*** LISTED RECORDS Section Begins ***
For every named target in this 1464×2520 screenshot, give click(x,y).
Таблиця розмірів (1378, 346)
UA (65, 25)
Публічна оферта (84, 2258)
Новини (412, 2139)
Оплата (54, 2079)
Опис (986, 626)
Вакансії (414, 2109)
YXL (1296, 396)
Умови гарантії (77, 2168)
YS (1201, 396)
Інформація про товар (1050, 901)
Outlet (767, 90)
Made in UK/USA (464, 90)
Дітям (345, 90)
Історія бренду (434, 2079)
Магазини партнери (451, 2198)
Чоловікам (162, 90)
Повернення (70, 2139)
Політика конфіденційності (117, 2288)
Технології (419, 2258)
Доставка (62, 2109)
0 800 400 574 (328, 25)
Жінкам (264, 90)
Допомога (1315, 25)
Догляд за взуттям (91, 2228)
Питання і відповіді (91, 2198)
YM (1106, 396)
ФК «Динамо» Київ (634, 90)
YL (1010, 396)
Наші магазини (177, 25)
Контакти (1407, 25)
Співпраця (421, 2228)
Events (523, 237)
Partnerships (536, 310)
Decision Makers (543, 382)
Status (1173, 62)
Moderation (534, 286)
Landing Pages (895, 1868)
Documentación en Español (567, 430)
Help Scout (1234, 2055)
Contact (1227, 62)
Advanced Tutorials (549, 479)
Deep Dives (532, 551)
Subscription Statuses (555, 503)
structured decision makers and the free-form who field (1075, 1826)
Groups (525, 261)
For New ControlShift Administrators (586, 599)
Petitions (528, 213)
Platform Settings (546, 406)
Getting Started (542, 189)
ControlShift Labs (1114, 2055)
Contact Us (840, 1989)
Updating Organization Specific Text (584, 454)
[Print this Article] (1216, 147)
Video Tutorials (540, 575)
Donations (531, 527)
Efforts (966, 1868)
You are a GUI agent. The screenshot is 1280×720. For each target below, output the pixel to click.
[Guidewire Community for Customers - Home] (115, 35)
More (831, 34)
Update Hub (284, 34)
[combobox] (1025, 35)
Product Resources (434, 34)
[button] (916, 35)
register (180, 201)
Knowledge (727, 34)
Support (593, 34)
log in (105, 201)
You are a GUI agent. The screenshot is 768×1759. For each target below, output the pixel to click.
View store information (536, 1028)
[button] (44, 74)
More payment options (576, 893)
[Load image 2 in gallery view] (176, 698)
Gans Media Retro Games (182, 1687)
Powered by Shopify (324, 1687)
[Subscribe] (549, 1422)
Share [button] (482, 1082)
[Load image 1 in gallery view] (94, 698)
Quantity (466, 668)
*** LISTED RECORDS Section Ends ***
WHAT TO WORK ON:
Everything in the listing must be written out again without any change.

EXERCISE RESULT:
For every named target in this 1464×2520 screenshot, give click(x,y).
Таблиця розмірів (1378, 346)
UA (65, 25)
Публічна оферта (84, 2258)
Новини (412, 2139)
Оплата (54, 2079)
Опис (986, 626)
Вакансії (414, 2109)
YXL (1296, 396)
Умови гарантії (77, 2168)
YS (1201, 396)
Інформація про товар (1050, 901)
Outlet (767, 90)
Made in UK/USA (464, 90)
Дітям (345, 90)
Історія бренду (434, 2079)
Магазини партнери (451, 2198)
Чоловікам (162, 90)
Повернення (70, 2139)
Політика конфіденційності (117, 2288)
Технології (419, 2258)
Доставка (62, 2109)
0 800 400 574 (328, 25)
Жінкам (264, 90)
Допомога (1315, 25)
Догляд за взуттям (91, 2228)
Питання і відповіді (91, 2198)
YM (1106, 396)
ФК «Динамо» Київ (634, 90)
YL (1010, 396)
Наші магазини (177, 25)
Контакти (1407, 25)
Співпраця (421, 2228)
Events (523, 237)
Partnerships (536, 310)
Decision Makers (543, 382)
Status (1173, 62)
Moderation (534, 286)
Landing Pages (895, 1868)
Documentación en Español (567, 430)
Help Scout (1234, 2055)
Contact (1227, 62)
Advanced Tutorials (549, 479)
Deep Dives (532, 551)
Subscription Statuses (555, 503)
structured decision makers and the free-form who field (1075, 1826)
Groups (525, 261)
For New ControlShift Administrators (586, 599)
Petitions (528, 213)
Platform Settings (546, 406)
Getting Started (542, 189)
ControlShift Labs (1114, 2055)
Contact Us (840, 1989)
Updating Organization Specific Text (584, 454)
[Print this Article] (1216, 147)
Video Tutorials (540, 575)
Donations (531, 527)
Efforts (966, 1868)
You are a GUI agent. The screenshot is 1280×720. For each target below, output the pixel to click.
[Guidewire Community for Customers - Home] (115, 35)
More (831, 34)
Update Hub (284, 34)
[combobox] (1025, 35)
Product Resources (434, 34)
[button] (916, 35)
register (180, 201)
Knowledge (727, 34)
Support (593, 34)
log in (105, 201)
You are a GUI agent. The screenshot is 768×1759. For each target below, output the pixel to click.
View store information (536, 1028)
[button] (44, 74)
More payment options (576, 893)
[Load image 2 in gallery view] (176, 698)
Gans Media Retro Games (182, 1687)
Powered by Shopify (324, 1687)
[Subscribe] (549, 1422)
Share [button] (482, 1082)
[Load image 1 in gallery view] (94, 698)
Quantity (466, 668)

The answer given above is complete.